- [CHALLENGE]: Copy out the part of the data below that starts with the line containing "Where should I" and runs to the end of the data, keeping every line unchanged. Leave out the pictures.

start RECORDS PROVIDED

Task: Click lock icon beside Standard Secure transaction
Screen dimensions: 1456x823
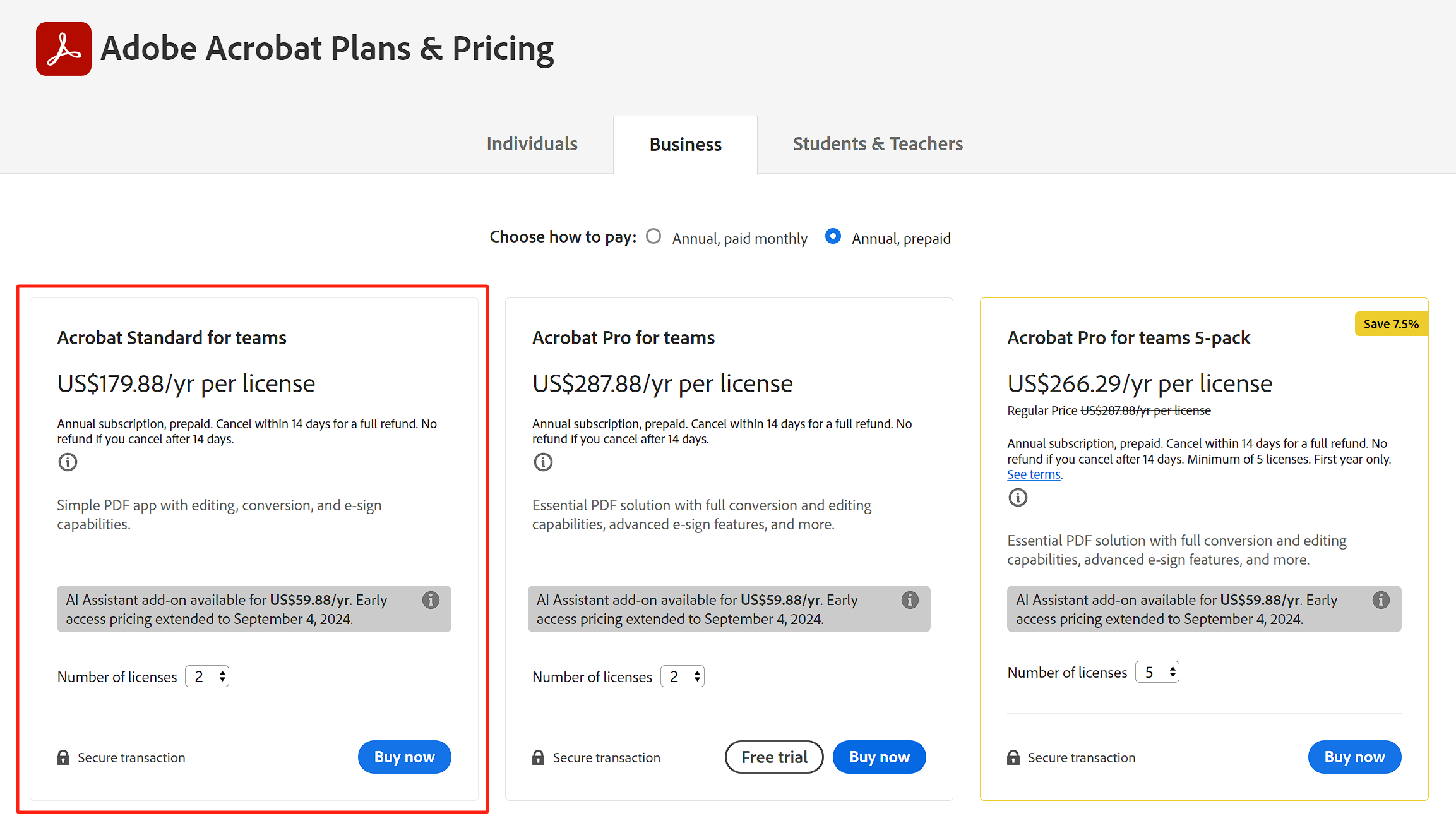Action: [x=63, y=757]
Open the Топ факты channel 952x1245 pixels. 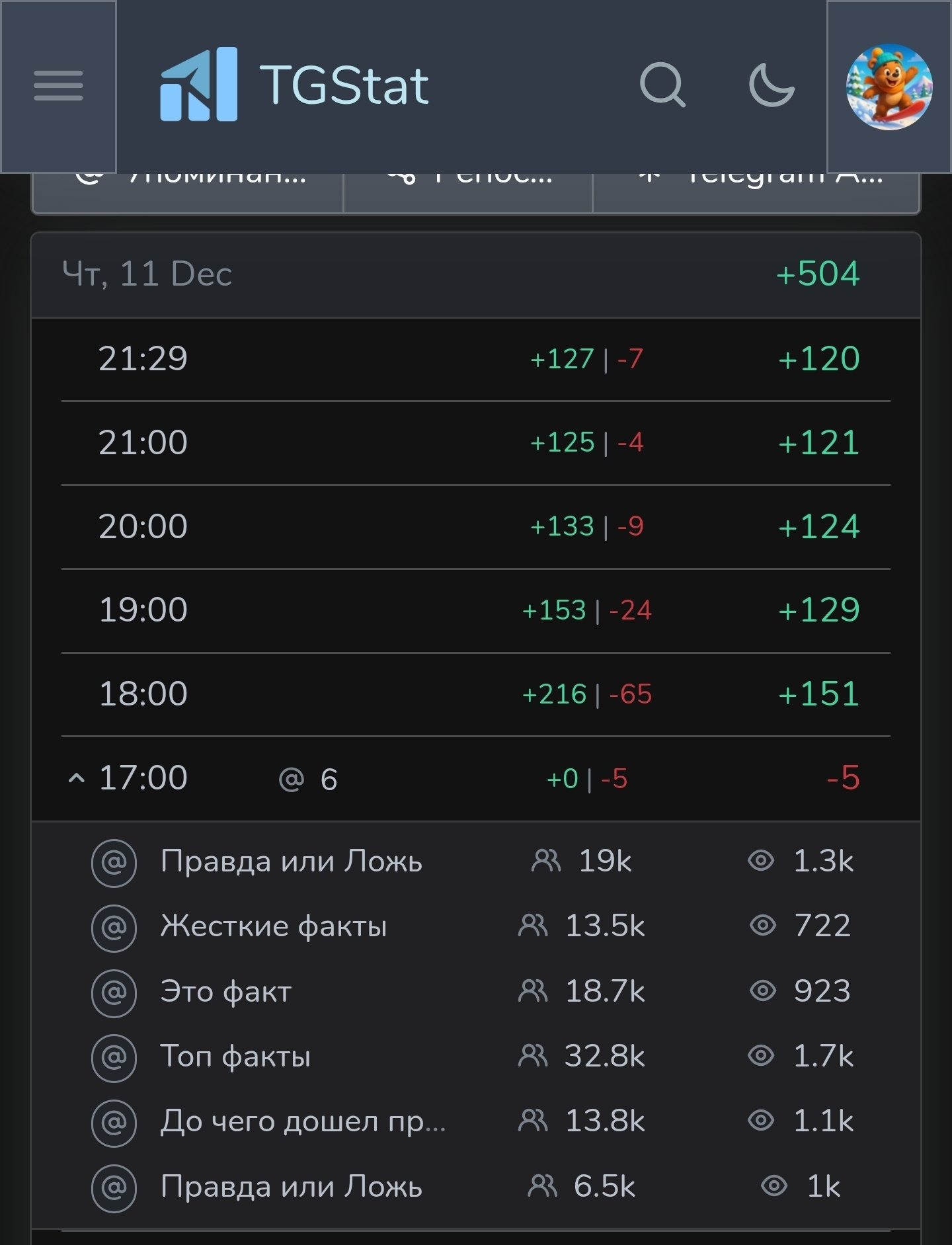click(235, 1056)
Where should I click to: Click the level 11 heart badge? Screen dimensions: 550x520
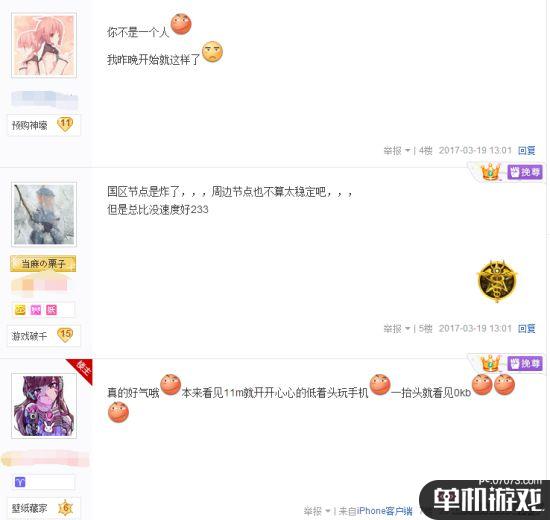[65, 124]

end RECORDS PROVIDED

- [SOLVED EXERCISE]:
Where should I click to: Click the level 11 heart badge? Screen dimensions: 550x520
[65, 124]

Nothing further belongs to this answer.